§ TASK REQUIREMENTS:
Swap "details" for "results" in the listing, from the line containing "Open the '1 test passed' details" through the end. Give back only that stretch with everything else unchanged, and leave the pictures out.

[BEGIN RECORD LIST]

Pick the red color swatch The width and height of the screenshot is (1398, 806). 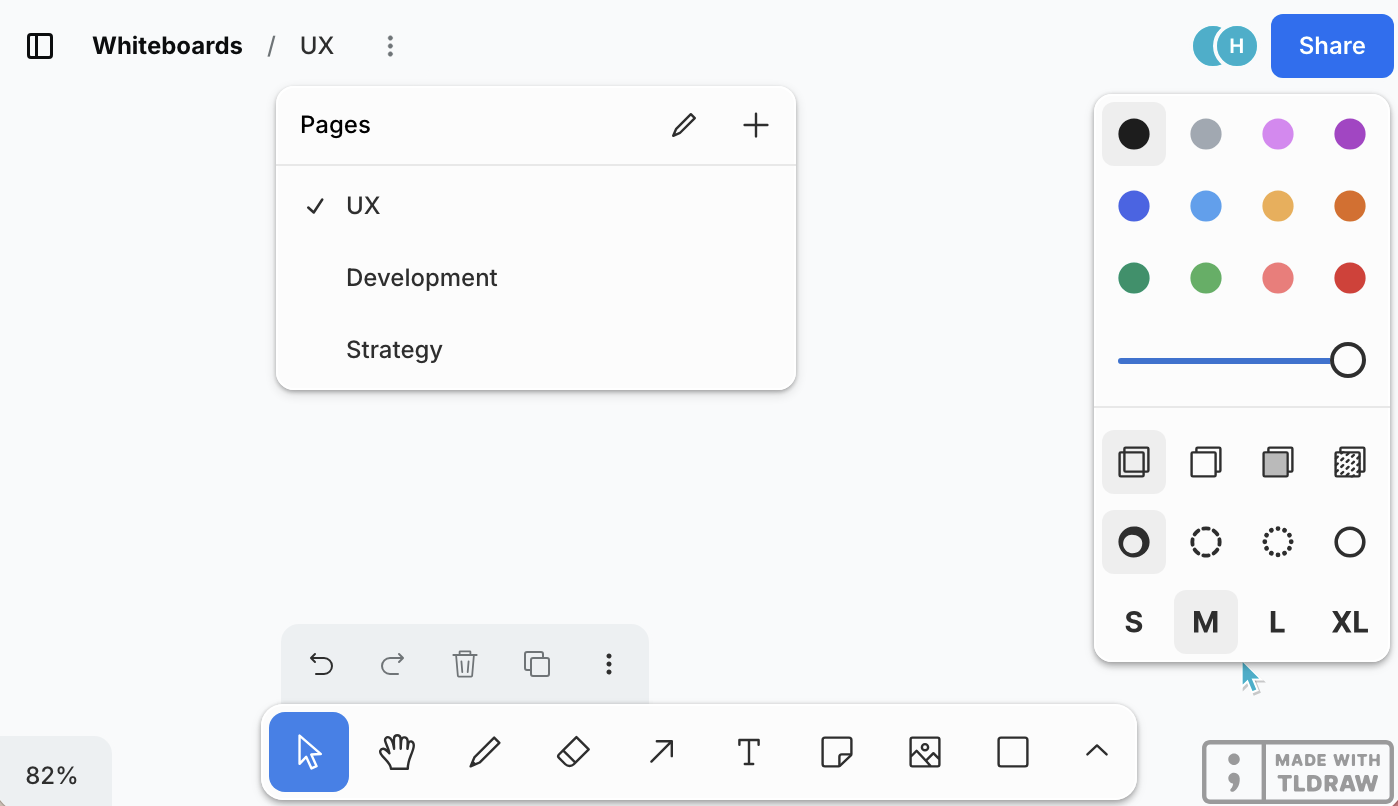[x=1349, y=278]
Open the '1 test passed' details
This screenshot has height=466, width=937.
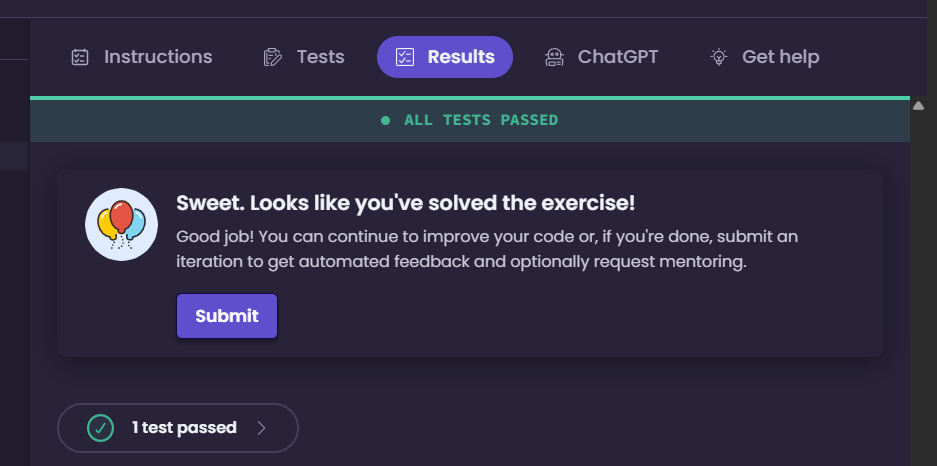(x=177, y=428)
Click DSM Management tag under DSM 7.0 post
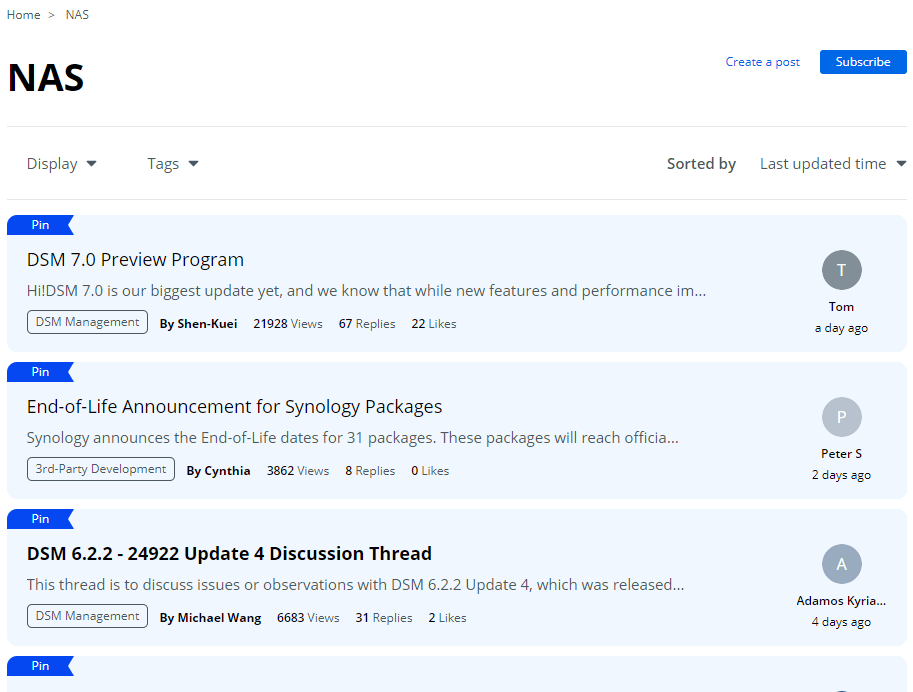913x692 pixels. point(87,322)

[END RECORD LIST]

§ COMPLETED EXERCISE:
Open the '1 test passed' results
This screenshot has height=466, width=937.
(x=177, y=428)
Click DSM Management tag under DSM 7.0 post
913x692 pixels. point(87,322)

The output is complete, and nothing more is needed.